## Actions demandées
a. Répondez aux questions suivantes d'après le texte ci-dessous sur la révolution de février 1917 :
(i) Au bout de combien de jours le tsar abdique-t-il ?
(ii) Quelle révolution croyait-on avoir enterrée à jamais ?
(iii) Par qui Trotsky sera-t-il financé ?
b. Résumez en deux phrases le texte ci-dessous sur la révolution de février 1917.
c. Énumérez toutes les revendications des femmes qui défilent dans les rues de Petrograd le 8 mars 1917, d'après le texte ci-dessous sur la révolution de février 1917.

━━━━━ Document source ━━━━━

Manifestation de femmes dans les rues de Petrograd en février 1917... |
Les conservateurs sont au pouvoir. Ils ne s'inquiètent pas des foules qui réclament du pain et des roses. Ils pratiquent l'austérité du temps de guerre. Pourtant, les soldats comme les civils manquent de tout. Et on continue de penser qu'ils avanceront comme toujours, à coups de fouet, comme un vieux cheval paresseux qu'il faut ramener au travail.
Un pouvoir parallèle s'établit en cette époque désorganisée. L'aide ne vient plus d'en haut. Elle s'organise en bas. Le tsar ne s'occupe plus de son peuple, mais d'autres prennent le relais. Ils tiennent des soupes populaires. Ils distribuent une forme d'aide, aussi petite soit-elle, aux nécessiteux. Le tsar est loin, mais ces gens-là sont proches. Ils écoutent les doléances du peuple. Ils le comprennent. Ils saisissent le sens de cette époque de désenchantement à laquelle ils répondent avec des promesses d'espoir qui sont prises au sérieux.
Les semaines et les mois passent. L'agitation gagne les rues. On croyait que ça n'arriverait plus. On croyait avoir enterré à jamais la révolution de 1905. On pensait que les cosaques viendraient toujours à bout des manifestants et autres pouilleux malodorants.
Mais voilà que des femmes en ont assez. Le 8 mars 1917 (le 23 février selon notre calendrier julien) elles sont des centaines de milliers à défiler paisiblement dans les rues de Petrograd. Elles réclament du pain, le retour de leurs maris partis au front, la paix et aussi l'instauration de la république. Elles n'ont pas obéi au mot d'ordre d'un parti politique. Elles ont spontanément pris la rue. Et les ouvriers se sont tout aussi spontanément mis en grève pour se joindre au cortège. Ce sera le premier jour de la révolution russe. Celle qui mena à l'instauration de la république, de la démocratie, des conseils ouvriers et paysans.
Cette révolution spontanée, que l'on connaît mal encore, est profondément pacifique et démocratique.
Le tsar abdique au bout de cinq jours.
Il n'y a pas de massacres ni de traques aux ennemis du peuple. Il n'y a pas d'effusions de sang hormis celui de quelques braves manifestants matraqués par quelques policiers trop zélés qui bientôt désobéiront en masse pour se ranger du côté des révolutionnaires.
C'est le printemps du peuple russe.
Un printemps auquel succédera un coup d'État qui viendra tuer dans l'oeuf cette révolution pacifique, démocratique et légitime.
Lénine sera financé par des banquiers allemands afin de foutre la pagaille dans cette Russie enfin libre.
Trotsky sera financé par des banquiers américains.
On rêve déjà d'appauvrir la Russie pour mettre le grappin sur ces ressources.
Les contre-révolutionnaires bolcheviques mettront fin à ce rêve qui prit naissance le 8 mars 1917 du calendrier grégorien.

━━━━━ Matériel fourni ━━━━━

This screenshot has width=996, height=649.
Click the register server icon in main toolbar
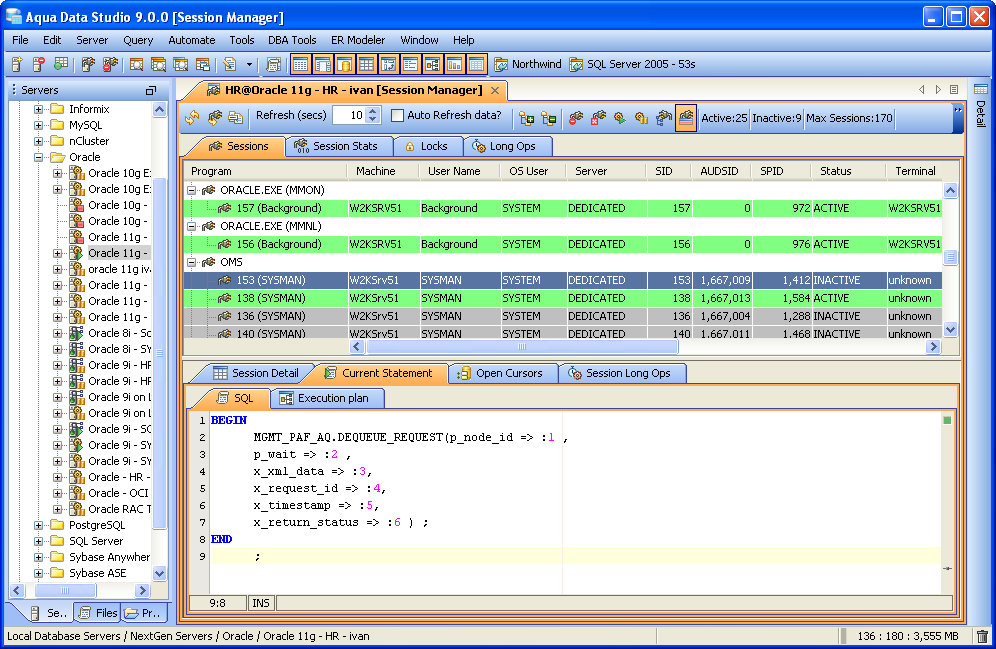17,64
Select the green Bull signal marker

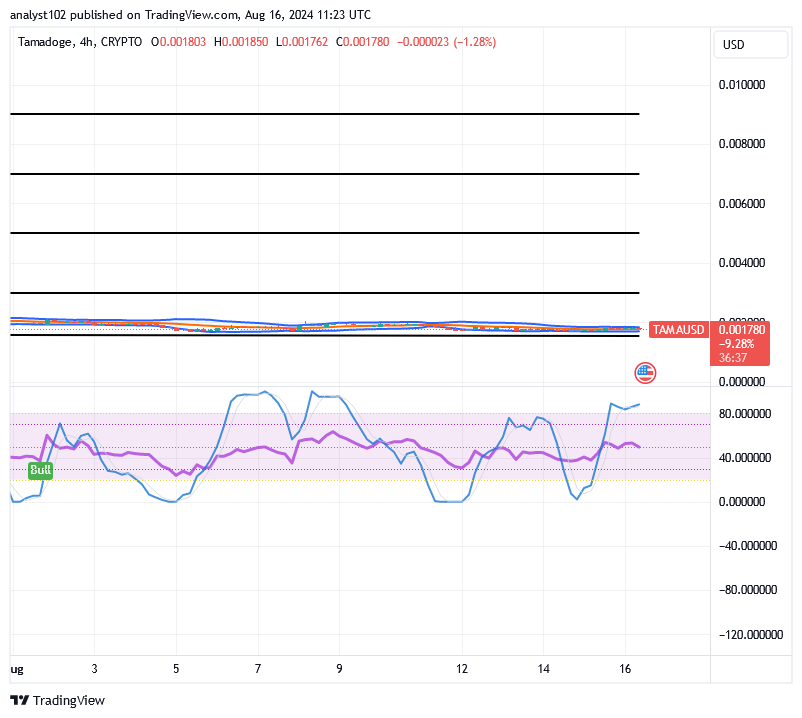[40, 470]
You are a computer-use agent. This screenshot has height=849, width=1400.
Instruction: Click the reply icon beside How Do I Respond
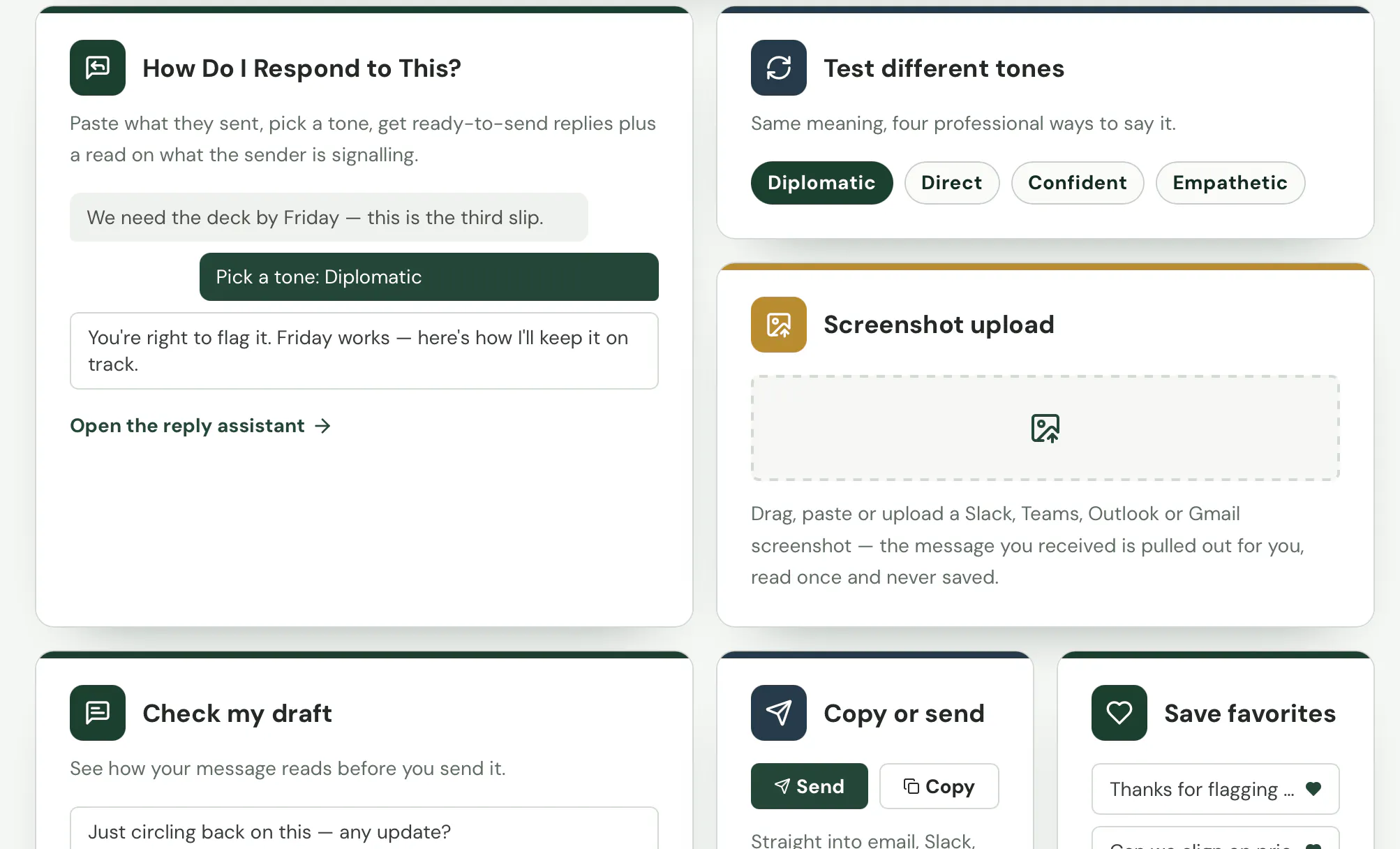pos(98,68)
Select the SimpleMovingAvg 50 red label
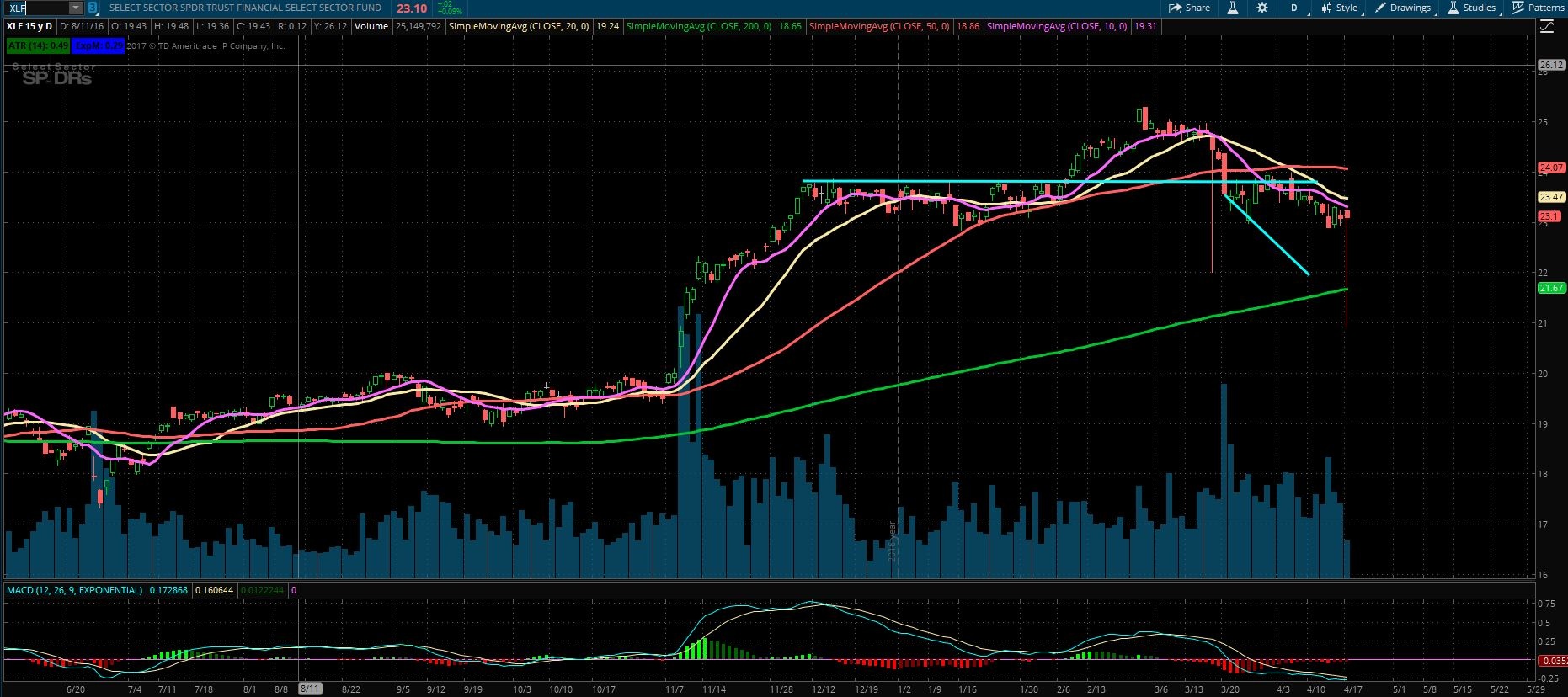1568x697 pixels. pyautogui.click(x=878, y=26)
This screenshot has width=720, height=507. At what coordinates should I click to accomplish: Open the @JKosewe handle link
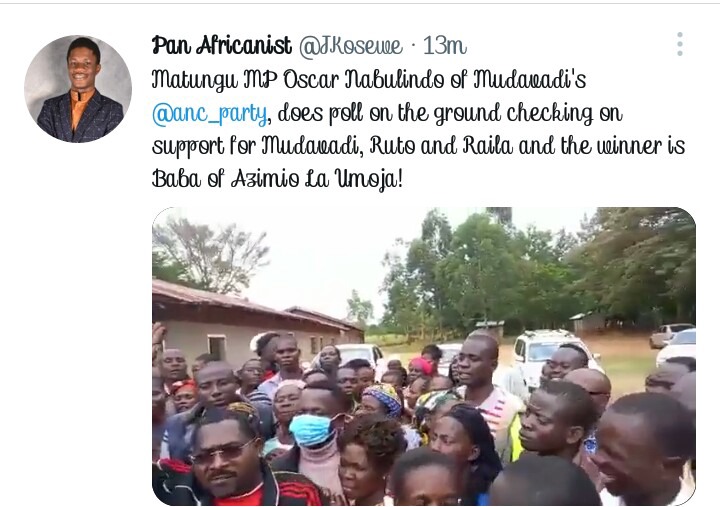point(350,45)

━━━━━

## Réponses
a.
(i) Au bout de cinq jours.
(ii) La révolution de 1905.
(iii) Par des banquiers américains.

b. Le 8 mars 1917, des centaines de milliers de femmes défilent spontanément et paisiblement dans les rues de Petrograd pour réclamer du pain, le retour de leurs maris, la paix et la république. Des ouvriers en grève les rejoignent, et ce jour marque le début d'une révolution pacifique et démocratique qui conduit à l'abdication du tsar, avant qu'un coup d'État des contre-révolutionnaires bolcheviques n'y mette fin.

c.
- du pain
- le retour de leurs maris partis au front
- la paix
- l'instauration de la république